Of course her speech on Wednesday night wasn’t framed in such warlike terms – it was actually a quiet, wonkish discussion titled Watching the Invisibles – but it contained a bombshell for our economic forecasting.

Dr Ellis formalised and extended what every galah in the economics pet shop already knew – unemployment will have to fall a good deal more and for years before we get something like the inflation rate the country needs to live happily ever after.

The RBA has previously admitted NAIRU (the non-accelerating inflation rate of unemployment) might start with a 4.

Dr Ellis fired off that the RBA has revised down its NAIRU target to 4.5 per cent and admitted that it might need to be yet lower.

Over the past five years, wages growth has been slower than would have been expected based on past behaviour,” she said.

“We have therefore gradually revised down the estimate of the prevailing NAIRU from 5.25 per cent a few years ago to 4.5 per cent now.”

It’s a central bank aphorism that you can never know what NAIRU is until you’re past it.

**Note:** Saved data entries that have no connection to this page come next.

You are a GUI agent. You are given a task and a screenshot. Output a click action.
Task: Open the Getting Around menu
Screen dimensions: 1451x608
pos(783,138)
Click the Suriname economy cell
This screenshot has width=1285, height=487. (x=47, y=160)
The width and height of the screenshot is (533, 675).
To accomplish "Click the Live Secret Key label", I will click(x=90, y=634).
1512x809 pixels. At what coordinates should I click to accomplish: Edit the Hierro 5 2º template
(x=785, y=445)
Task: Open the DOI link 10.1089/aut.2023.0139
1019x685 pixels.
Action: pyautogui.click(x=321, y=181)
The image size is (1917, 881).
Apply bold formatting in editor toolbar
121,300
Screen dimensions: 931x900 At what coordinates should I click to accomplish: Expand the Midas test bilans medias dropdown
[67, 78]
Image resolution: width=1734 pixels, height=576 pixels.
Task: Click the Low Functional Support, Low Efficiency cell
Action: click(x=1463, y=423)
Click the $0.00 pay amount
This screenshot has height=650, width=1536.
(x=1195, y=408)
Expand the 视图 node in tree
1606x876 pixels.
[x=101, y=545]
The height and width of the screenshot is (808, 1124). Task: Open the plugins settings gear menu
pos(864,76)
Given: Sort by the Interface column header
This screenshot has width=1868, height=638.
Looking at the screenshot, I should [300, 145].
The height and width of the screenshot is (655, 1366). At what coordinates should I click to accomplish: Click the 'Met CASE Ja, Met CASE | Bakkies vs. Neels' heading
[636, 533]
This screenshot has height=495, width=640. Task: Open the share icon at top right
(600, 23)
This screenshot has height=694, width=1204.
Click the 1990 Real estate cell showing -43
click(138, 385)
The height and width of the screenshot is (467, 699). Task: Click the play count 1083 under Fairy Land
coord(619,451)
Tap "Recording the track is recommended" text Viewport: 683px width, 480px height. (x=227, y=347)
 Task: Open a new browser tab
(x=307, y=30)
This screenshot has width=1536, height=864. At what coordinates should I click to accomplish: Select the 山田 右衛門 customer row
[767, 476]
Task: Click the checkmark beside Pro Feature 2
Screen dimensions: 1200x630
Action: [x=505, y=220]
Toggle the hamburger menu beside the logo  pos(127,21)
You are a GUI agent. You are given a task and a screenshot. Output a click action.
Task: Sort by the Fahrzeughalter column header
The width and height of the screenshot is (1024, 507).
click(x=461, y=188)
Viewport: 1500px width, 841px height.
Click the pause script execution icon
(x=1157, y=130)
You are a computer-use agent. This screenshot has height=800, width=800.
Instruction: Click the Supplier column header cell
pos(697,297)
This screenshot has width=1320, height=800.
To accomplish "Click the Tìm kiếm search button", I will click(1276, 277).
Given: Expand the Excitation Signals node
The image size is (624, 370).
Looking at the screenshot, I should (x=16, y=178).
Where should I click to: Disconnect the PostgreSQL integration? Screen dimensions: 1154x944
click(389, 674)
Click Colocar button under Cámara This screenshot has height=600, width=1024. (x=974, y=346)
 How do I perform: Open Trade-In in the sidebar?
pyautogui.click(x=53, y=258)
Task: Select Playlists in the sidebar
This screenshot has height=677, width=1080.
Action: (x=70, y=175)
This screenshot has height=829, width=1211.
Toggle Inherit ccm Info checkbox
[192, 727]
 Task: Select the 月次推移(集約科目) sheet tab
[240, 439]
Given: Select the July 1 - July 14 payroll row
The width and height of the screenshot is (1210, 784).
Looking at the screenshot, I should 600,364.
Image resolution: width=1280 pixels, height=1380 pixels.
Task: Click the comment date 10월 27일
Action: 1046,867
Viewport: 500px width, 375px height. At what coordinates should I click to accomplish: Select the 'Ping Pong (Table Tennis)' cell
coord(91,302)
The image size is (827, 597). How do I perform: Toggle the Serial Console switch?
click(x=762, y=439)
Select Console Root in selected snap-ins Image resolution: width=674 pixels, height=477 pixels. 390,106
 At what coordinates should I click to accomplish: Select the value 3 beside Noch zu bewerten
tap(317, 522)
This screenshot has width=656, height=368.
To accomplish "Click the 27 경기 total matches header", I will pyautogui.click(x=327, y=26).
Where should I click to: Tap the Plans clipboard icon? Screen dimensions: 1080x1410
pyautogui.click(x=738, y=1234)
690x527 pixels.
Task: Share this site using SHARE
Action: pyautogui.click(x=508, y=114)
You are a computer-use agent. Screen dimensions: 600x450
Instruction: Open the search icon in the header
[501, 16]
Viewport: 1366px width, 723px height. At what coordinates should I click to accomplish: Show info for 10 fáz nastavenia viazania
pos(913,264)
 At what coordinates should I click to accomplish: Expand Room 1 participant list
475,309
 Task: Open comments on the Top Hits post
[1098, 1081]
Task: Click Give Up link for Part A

Dr Ellis left the door well open to a lower figure: Could we look back in a few years and realise that the NAIRU is even lower than we thought today? There’s no way to know for sure until we get there, but I can’t rule it out.”

Given that greater Sydney’s unemployment rate has been hovering around 4 per cent with no sign of a wages breakout, there’s a not unreasonable chance NAIRU begins with a 3.

Cutting through the economic jargon, what this all means is that it’s a good bet  we won’t see the wages growth the budget depends on until unemployment falls another full percentage point.

It’s taken four years of strong employment growth and reasonably strong economic growth to lower the unemployment rate from 6.2 per cent to the current 5.2.

With consumption shrinking and the economy on track to have its weakest financial year since 1992, never mind the falling trend of global trade and whatever Donald Trump is up to, there’s not much chance of unemployment falling quickly.

Treasurer Frydenberg’s budget forecasts and projections promised that with a steady 5 per cent unemployment rate the wage price index would grow by 2.75 per cent in 2019-20, then hit 3.25 per cent in 2020-21 and a marvellous 3.5 per cent thereafter – which was meant to get CPI inflation back into the RBA’s target zone of 2 to 3 per cent in the new financial year and keep it there.

Given Dr Ellis’s announcement, there’s Buckley’s chance of that.

Instead, we’re stuck in what looks like a vicious cycle of sub-standard wages growth delivering sub-par inflation and a consumption recession that feeds back into sub-standard wages and so on.

And the government is offering no policy beyond the $1080 tax refunds to combat that cycle.

It’s reasonable then the post-election lift in consumer confidence and auction clearance rates proved brief.

There’s a partial explanation of that in the Westpac-Melbourne Institute June consumer confidence survey.

Coalition voters’ consumer sentiment improved by 7.5 points to an optimistic 118.8. Labor voters’ sentiment dropped by 9.9 to a pessimistic 91.7 – the same level as Greens voters and a bit below “others” at 93.2.